Transcribe, word for word, the section of the free software passage that starts with the words containing "Earlier this summer, I" and finishes with "their proprietary competitors.".

- **DOCUMENT PASSAGE**
========

If we can get over the irony of having spent so much time arguing over what was intended to be compromise terminology in the first place, lets see if we actually start talking to each other.

Principles, Social Science, and Free Software

Earlier this summer, I wrote a blog post on taking a principled position on software freedom where I argued that advocates of free/libre and open source software (FLOSS) should take a principled position because the pragmatic benefits associated with open source — "better quality, higher reliability, more flexibility [and] lower cost" in OSI’s words — are simply not always present. More often than not, FLOSS projects fail. When they survive, they are often not as good as their proprietary competitors.

Over the last year, I’ve been back at MIT taking classes, reading extensively, and otherwise learning how to act like a social scientist. My research goals, which I’m now beginning to focus on, are to help build a stronger understanding of the social dynamics in free software and free culture communities.

========

- **RECORDED DATA**

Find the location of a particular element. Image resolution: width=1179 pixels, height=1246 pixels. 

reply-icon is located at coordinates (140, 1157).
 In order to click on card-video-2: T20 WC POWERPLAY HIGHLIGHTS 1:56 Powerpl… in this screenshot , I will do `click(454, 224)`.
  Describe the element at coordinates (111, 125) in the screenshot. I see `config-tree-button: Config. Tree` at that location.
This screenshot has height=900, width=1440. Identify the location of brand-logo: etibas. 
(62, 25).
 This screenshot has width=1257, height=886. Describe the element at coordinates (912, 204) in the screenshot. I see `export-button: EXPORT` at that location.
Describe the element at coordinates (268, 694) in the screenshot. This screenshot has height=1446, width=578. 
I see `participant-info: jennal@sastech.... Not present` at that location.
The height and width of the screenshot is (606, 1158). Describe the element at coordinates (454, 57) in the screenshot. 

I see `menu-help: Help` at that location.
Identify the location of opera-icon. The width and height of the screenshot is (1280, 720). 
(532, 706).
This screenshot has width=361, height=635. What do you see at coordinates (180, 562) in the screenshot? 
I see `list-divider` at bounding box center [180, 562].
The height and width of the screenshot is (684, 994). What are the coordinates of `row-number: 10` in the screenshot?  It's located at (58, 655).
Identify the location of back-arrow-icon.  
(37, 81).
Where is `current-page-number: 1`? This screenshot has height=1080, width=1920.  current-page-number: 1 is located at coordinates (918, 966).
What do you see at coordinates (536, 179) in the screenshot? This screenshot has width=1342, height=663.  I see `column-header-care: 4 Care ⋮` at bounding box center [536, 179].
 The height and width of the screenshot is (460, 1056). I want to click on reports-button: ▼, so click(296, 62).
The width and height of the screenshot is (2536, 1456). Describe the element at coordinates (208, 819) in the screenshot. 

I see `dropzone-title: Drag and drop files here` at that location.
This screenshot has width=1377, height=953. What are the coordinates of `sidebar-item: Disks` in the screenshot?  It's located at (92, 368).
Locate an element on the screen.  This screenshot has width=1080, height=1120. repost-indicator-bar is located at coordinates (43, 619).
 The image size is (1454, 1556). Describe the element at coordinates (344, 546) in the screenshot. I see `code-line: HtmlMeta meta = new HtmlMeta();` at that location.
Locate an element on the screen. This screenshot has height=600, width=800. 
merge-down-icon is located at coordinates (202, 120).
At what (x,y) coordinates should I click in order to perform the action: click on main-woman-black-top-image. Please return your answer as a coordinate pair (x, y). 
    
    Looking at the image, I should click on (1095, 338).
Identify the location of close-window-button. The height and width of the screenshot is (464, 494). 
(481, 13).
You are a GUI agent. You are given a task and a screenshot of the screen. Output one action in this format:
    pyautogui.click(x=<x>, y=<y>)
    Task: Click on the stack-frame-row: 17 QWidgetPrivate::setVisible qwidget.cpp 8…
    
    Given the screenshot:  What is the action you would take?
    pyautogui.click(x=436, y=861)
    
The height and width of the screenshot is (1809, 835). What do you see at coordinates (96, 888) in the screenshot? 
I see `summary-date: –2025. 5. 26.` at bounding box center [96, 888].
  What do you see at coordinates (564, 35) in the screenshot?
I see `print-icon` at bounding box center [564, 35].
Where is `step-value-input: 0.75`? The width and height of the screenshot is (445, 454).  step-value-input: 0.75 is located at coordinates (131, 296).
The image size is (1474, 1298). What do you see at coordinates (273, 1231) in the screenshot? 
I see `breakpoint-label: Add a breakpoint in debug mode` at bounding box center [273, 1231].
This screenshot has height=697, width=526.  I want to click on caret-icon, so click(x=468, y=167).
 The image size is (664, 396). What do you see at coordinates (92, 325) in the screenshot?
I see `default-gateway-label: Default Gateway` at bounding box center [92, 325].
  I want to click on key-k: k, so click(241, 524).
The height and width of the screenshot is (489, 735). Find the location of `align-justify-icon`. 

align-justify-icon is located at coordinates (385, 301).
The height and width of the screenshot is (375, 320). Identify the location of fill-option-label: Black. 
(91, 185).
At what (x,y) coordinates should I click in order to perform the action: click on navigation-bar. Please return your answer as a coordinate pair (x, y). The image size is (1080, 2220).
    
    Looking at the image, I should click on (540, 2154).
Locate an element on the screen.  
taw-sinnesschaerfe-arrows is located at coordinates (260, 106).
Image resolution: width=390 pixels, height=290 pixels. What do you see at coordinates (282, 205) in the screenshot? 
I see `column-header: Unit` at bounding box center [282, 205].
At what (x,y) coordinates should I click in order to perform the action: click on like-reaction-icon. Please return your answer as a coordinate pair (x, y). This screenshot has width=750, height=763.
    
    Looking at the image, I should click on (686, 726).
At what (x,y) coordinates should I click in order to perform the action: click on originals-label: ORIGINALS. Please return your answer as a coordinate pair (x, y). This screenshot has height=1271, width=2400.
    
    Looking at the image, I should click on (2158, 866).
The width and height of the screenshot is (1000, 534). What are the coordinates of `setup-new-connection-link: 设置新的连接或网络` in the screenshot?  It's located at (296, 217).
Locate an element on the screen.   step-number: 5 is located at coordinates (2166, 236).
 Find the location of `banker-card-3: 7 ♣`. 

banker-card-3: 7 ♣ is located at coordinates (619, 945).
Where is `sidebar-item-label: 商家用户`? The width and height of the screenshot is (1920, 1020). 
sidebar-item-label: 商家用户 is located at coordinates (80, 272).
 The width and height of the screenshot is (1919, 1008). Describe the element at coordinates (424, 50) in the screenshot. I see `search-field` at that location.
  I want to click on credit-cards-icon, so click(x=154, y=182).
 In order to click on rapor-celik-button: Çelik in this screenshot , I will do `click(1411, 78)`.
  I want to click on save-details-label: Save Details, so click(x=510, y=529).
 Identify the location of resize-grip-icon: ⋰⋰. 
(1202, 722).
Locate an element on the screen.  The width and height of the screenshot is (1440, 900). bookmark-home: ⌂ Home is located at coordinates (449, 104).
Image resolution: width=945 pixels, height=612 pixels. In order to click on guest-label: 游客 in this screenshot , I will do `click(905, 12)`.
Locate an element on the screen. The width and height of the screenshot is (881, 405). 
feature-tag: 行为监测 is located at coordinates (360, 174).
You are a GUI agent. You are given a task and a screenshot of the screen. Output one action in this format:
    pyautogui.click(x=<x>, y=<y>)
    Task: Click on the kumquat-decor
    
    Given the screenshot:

========

- **EXERCISE RESULT**
Earlier this summer, I wrote a blog post on taking a principled position on software freedom where I argued that advocates of free/libre and open source software (FLOSS) should take a principled position because the pragmatic benefits associated with open source — "better quality, higher reliability, more flexibility [and] lower cost" in OSI’s words — are simply not always present. More often than not, FLOSS projects fail. When they survive, they are often not as good as their proprietary competitors.